=== GOAL ===
Return every line of the listing below word for word, but leave out the pictures.

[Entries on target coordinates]

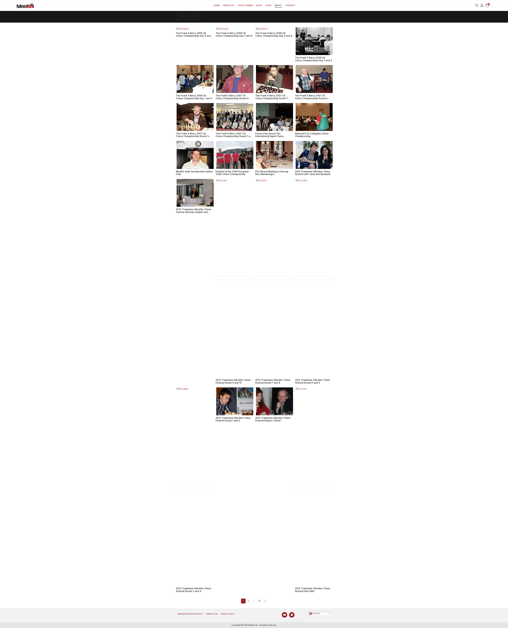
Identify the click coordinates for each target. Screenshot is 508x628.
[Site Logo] (25, 5)
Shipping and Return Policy (190, 614)
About (278, 5)
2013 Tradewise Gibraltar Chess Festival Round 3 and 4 (193, 590)
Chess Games (245, 5)
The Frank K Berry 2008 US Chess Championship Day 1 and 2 (194, 97)
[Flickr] (291, 615)
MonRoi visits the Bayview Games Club (194, 173)
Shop (268, 5)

=== RESULT OF THE EXERCISE ===
Identify the click coordinates for each target. Screenshot is 508x628.
[Site Logo] (25, 5)
Shipping and Return Policy (190, 614)
About (278, 5)
2013 Tradewise Gibraltar Chess Festival Round 3 and 4 (193, 590)
Chess Games (245, 5)
The Frank K Berry 2008 US Chess Championship Day 1 and 2 (194, 97)
[Flickr] (291, 615)
MonRoi visits the Bayview Games Club (194, 173)
Shop (268, 5)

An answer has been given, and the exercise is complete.